- Work to do
Rewrite the lines starting with the line containing "How do I perform: Click" and going on through the line containing "The image size", substituting "control" for "button" and keeping everything else unchanged.

- Entries
____________
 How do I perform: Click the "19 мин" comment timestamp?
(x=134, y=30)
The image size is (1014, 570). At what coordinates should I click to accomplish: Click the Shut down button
____________
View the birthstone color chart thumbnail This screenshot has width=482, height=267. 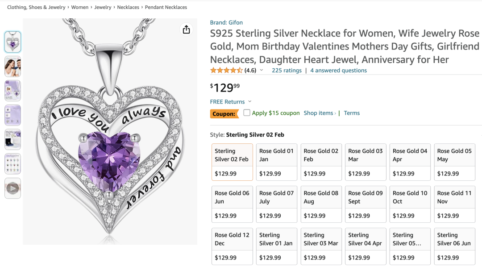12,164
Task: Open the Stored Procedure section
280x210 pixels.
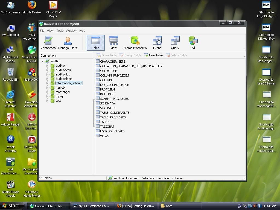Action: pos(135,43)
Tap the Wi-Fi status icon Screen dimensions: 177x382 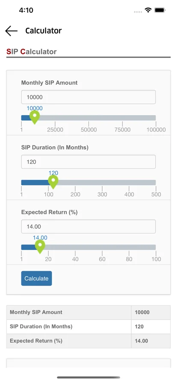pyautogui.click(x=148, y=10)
____________
- Expected answer
 How do I perform: Click the "19 мин" comment timestamp?
(x=134, y=30)
The image size is (1014, 570). At what coordinates should I click to accomplish: Click the Shut down control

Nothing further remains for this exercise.